Copy out the listing lines beginning with the line containing "date (743, 395)" and continuing through the line containing "Blog (831, 60)", swapping "threaten" for "menace" and leaving everything else as it is.

------------------------------

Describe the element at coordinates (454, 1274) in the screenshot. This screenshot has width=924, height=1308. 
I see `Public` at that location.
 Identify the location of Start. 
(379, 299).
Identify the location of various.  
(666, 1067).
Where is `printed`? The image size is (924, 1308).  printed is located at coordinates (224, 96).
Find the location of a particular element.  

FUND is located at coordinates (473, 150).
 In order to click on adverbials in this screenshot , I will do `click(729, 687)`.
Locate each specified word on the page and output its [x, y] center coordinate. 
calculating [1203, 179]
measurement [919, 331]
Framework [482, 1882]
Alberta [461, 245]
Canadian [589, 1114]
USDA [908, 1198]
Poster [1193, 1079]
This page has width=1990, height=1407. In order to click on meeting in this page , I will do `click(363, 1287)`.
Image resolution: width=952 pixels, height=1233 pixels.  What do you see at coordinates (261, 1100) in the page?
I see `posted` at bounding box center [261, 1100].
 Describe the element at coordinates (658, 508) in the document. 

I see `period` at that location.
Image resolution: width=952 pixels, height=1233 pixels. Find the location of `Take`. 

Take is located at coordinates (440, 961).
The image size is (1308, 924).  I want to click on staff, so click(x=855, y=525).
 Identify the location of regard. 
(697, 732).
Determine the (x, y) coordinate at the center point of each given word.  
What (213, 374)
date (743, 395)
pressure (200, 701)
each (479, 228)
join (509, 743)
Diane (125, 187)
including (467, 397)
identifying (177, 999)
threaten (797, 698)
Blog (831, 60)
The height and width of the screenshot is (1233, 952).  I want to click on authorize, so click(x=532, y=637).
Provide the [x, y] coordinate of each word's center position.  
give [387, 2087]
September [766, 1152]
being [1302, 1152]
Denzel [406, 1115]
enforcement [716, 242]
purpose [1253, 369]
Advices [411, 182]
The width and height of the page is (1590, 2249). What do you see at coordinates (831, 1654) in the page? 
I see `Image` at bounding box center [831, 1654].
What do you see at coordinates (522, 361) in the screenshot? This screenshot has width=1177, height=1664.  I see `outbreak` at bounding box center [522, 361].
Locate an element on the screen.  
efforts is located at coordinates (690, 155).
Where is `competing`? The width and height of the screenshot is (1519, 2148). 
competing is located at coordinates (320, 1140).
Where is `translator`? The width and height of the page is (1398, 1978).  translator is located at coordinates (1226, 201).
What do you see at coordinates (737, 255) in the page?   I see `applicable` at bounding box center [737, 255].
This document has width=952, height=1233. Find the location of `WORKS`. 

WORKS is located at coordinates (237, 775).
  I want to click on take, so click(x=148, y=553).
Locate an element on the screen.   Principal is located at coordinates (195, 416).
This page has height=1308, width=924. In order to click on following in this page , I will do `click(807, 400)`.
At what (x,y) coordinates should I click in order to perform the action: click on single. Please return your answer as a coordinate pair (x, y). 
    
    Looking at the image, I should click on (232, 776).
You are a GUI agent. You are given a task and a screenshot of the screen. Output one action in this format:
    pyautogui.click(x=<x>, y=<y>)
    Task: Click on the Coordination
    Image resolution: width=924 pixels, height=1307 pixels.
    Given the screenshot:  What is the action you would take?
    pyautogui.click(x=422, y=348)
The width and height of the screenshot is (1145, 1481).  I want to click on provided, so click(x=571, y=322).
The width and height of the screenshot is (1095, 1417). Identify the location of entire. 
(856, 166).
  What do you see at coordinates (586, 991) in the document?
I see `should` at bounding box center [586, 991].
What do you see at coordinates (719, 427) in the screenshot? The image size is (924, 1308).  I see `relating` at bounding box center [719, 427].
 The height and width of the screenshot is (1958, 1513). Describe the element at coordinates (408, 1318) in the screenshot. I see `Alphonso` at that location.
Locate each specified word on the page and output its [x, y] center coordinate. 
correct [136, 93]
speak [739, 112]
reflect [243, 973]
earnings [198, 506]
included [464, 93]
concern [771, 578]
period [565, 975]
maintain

------------------------------

> _Reply_:
date (743, 395)
pressure (200, 701)
each (479, 228)
join (509, 743)
Diane (125, 187)
including (467, 397)
identifying (177, 999)
menace (797, 698)
Blog (831, 60)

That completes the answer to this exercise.